De aarde warmt op, maar wat is daarvan de invloed op de hoeveelheid sneeuw die er valt in de Alpen? En wat betekent dat voor bijvoorbeelde de wintersport?
In de Alpen is al tientallen jaren een neergang van de sneeuwcondities zichtbaar, maar het patroon is wel heel grillig: het sneeuwseizoen wordt iedere 10 jaar ongeveer 5 dagen korter en de gemiddelde sneeuwdiepte neemt ook licht af (zie bijvoorbeeld Durand et al., 2009, of Beniston et al., 2018). De afname is het sterkst voor laaggelegen berggebieden (lager dan 2000 meter), en minder sterk of afwezig voor hooggelegen gebieden (hoger dan 2000 meter).

Afbeelding door Joris Berthelot via unsplash.com
Er zijn twee oorzaken aan te wijzen voor deze afname. Ten eerste zorgen hogere temperaturen in de winter en het voorjaar voor een vroegtijdig einde van de sneeuwbedekking in het voorjaar: de sneeuw smelt sneller en is dus eerder weg (Klein et al., 2016). Ten tweede valt in het winterhalfjaar een groter deel van de neerslag in de vorm van regen in plaats van sneeuw. Ook dit komt doordat het warmer wordt. Het gevolg is dat er minder sneeuw blijft liggen, én dat de sneeuw die er al ligt van slechte kwaliteit wordt door de regen die erop valt (Serquet et al., 2011). Dit effect is heel sterk in lagergelegen gebieden, en verklaart dat de sneeuwcondities in laaggelegen gebieden veel sneller achteruitgaan dan hoog in de bergen.

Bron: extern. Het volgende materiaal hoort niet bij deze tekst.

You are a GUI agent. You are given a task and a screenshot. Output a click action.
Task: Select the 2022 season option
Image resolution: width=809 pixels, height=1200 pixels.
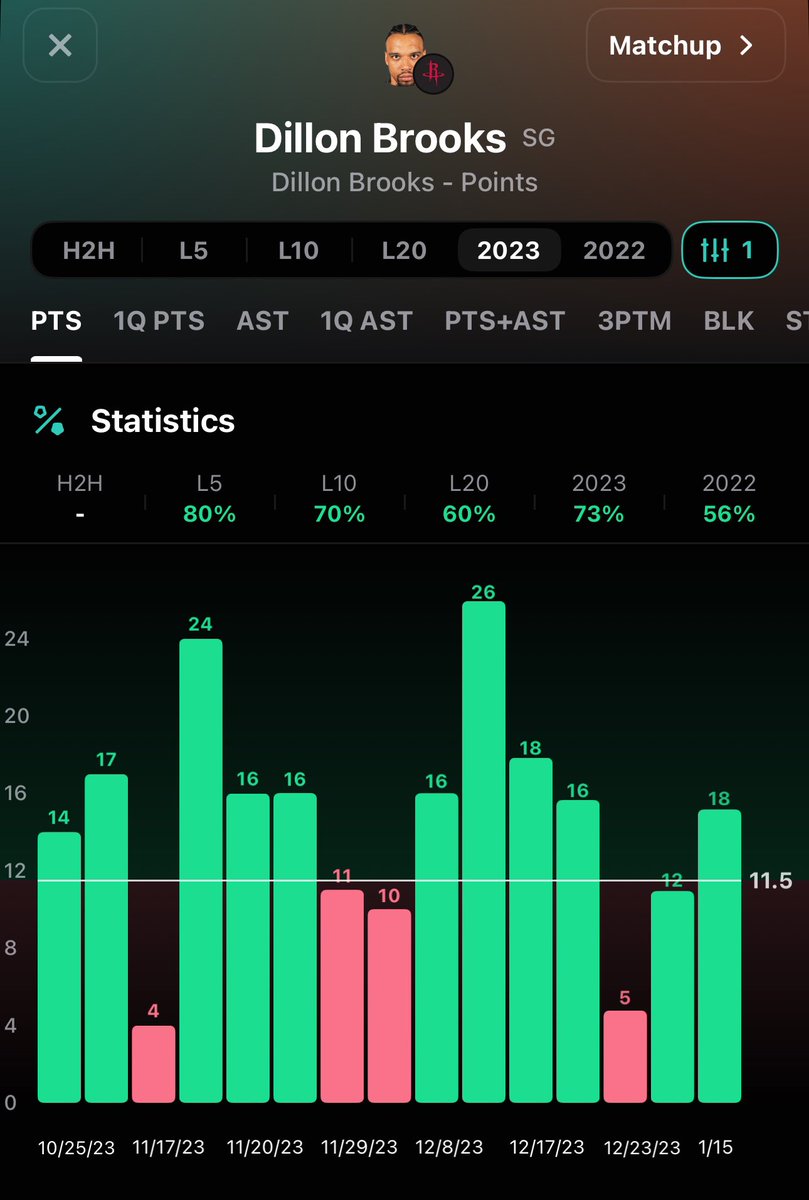click(x=614, y=250)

Toch is er nog steeds een heel grote variatie van jaar tot jaar. Jaren met extreem veel sneeuwval worden afgewisseld met jaren waarin nauwelijks sneeuw valt. De condities zijn ook per jaar voor verschillende delen van de Alpen heel verschillend. Zo is het de afgelopen jaren regelmatig voorgekomen dat dorpen in Oostenrijk ingesneeuwd raakten, terwijl in de Italiaanse Alpen nauwelijks een vlok sneeuw viel.